Stored data -
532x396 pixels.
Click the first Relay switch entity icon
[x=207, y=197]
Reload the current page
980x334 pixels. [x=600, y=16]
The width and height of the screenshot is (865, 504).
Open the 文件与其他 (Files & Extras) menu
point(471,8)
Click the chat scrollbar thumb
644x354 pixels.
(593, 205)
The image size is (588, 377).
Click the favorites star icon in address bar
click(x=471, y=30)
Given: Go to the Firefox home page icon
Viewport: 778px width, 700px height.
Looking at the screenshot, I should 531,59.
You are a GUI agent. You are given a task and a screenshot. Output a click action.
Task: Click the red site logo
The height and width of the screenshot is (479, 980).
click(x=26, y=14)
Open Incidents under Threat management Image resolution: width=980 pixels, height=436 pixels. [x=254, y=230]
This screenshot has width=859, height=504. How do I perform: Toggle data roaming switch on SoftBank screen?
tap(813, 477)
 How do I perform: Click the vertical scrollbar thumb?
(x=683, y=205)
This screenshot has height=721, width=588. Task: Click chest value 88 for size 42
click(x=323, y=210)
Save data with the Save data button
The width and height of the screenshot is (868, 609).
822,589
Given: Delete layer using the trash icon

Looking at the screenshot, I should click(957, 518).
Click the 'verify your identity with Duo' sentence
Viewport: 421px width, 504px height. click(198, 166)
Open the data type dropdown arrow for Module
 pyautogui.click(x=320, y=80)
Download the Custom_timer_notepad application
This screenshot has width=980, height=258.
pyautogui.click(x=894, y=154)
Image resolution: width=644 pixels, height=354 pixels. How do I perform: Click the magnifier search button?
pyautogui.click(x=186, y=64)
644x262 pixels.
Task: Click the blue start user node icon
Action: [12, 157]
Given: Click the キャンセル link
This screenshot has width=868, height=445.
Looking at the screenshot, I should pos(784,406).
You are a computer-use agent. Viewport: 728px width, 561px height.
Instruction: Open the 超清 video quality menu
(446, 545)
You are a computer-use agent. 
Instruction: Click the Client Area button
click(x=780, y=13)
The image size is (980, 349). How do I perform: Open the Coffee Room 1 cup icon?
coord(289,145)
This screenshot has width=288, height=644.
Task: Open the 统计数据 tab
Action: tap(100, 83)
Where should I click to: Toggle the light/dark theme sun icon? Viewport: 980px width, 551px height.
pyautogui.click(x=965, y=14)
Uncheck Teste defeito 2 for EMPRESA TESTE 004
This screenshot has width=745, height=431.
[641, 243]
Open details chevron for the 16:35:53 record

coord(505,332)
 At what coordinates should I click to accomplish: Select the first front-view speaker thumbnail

What is needed - Search the listing for "agent" and copy each line holding it.

Answer box -
You are a GUI agent. You are given a task and a screenshot. Output a click action.
You are a computer-use agent. Viewport: 728px width, 561px height.
You are a computer-use agent. 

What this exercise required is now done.